There have been a lot of unwanted phone calls reaching my household lately, so I though it was time to share some of the ways we, Canadians can deal with them.
There is a vast variety of unwanted telephone calls: regular telemarketing, automated diallers with and without pre-recorded messages, political or charity requests, plus a huge variety of scams. There's no way to address all of those in a single blog post, but I will attempt to at least provide a good starting point.
For suspicious phone calls and suspected scam attempts call Phone Busters, a national anti-fraud call centre jointly operated by the Ontario Provincial Police and the Royal Canadian Mounted Police. To quote their site:
It's not always easy to spot phone scams, and new ones are invented every day. If you suspect that you may be a target of fraud, or if you have already sent funds, don't be embarrassed - you're not alone. If you want to report a fraud, or if you need more information, contact CAFC – PhoneBusters.
There is no easy way to report a suspicious phone call directly from their site, but their toll-free numbers and email are listed below:
- Toll Free: 1-888-495-8501
- Fax: (705) 494-4755
- Toll Free Fax: 1-888-654-9426
- Email: [email protected]
For all others, the first place to go is, of course, Government of Canada, after all that's what we're paying taxes for. On June 30, 2006 Canadian Radio-television and Telecommunications Commission (CRTC) has created a National Do Not Call List (DNCL), it allows Canadians to sign up to prevent certain telemarketers from contacting them. In addition to providing a way to add your phone number to national DNC registry, their site provides a wealth of information on DNCL, Telemarketing and Automatic Dialing-Announcing Device (ADAD) rules. Here's some excellent points excerpted from CRTC's web site:
- Among other things, telemarketers must:
- identify who they are and, upon request, provide you with a fax or telephone number where you can speak to someone about the telemarketing call
- display the telephone number that they are calling from or that you can call to reach them, and
- only call or send faxes between 9:00 a.m. and 9:30 p.m. on weekdays and between 10:00 a.m. and 6:00 p.m. on weekends.
- Telemarketers must not use Automatic Dialing and Announcing Device (devices that dial telephone numbers automatically and deliver a pre-recorded message). However, these devices can be used by police and fire departments, schools and hospitals, as well as for appointment reminders and thank you calls.

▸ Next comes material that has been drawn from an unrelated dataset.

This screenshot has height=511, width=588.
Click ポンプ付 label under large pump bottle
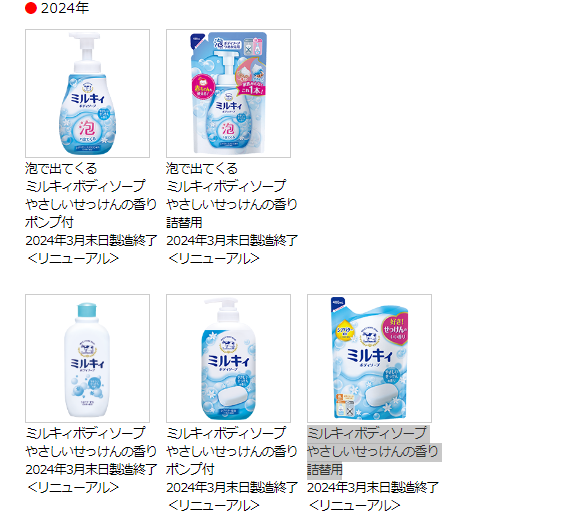(x=190, y=469)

- For more information, see Part III and Part IV of the Unsolicited Telecommunications Rules.
CRTC also allows Canadians to complain about a telemarketing or ADAD calls directly from their site. If you wish to file a complaint by phone, call their toll-free numbers listed below.
- Toll-free: 1-866-580-DNCL (1-866-580-3625)

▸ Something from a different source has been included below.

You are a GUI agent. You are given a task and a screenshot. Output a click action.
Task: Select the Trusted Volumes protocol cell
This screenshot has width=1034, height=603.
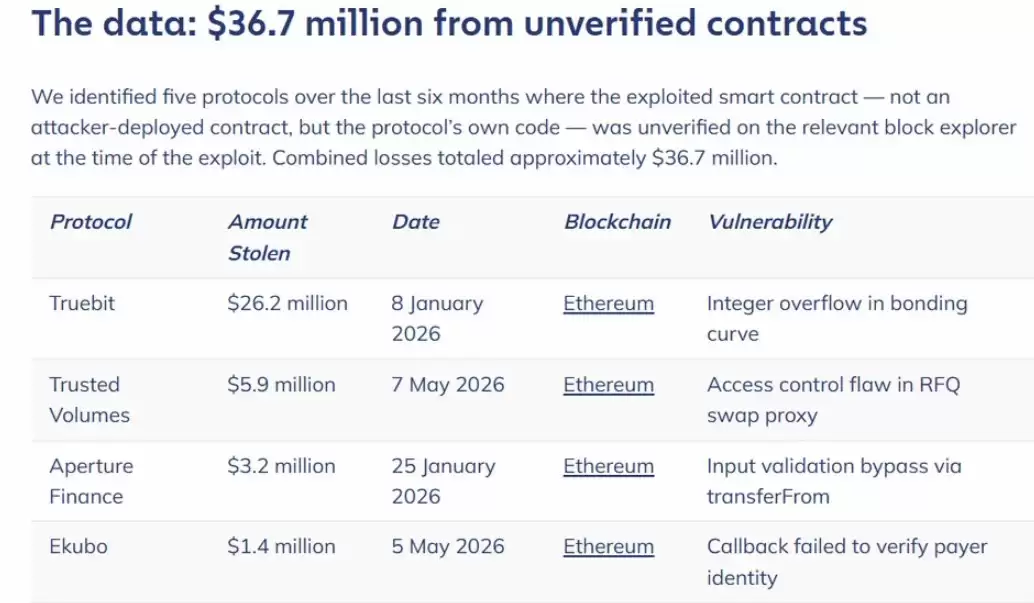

- Toll-free TTY device: 1-888-DNCL-TTY (1-888-362-5889) only if you are calling from a TTY device
Unfortunately, there is quite a large list of exceptions to CRTC's rules, that's why Michael Geist, a law professor at the University of Ottawa has created iOptOut.ca, a website that enables Canadians to opt-out of many exempted organizations with a few easy clicks at no cost. On July 26, 2006 CRTC Chairman Konrad von Finckenstein personally ruled that do not call requests from third parties, such as iOptOut.ca, are to be considered valid requests and must be honoured. Alas, the site seems to be down at the time of this writing.
My personal advice, when contacted by a telemarketer don't just hang up or simply tell them you're not interested, make sure to ask for and note company's name, representative's name, extension or some form of unique identification number. Then directly and expressly request to be placed on their internal DNCL and DNCLs of all their partner and mother organizations. All organizations except for market research firms are required to comply with your request by law, and if they don't – complain via channels listed above! CRTC can levy penalties of up to $1,500 for an individual and up to $15,000 for a corporation, for each violation, so hit them where it hurts.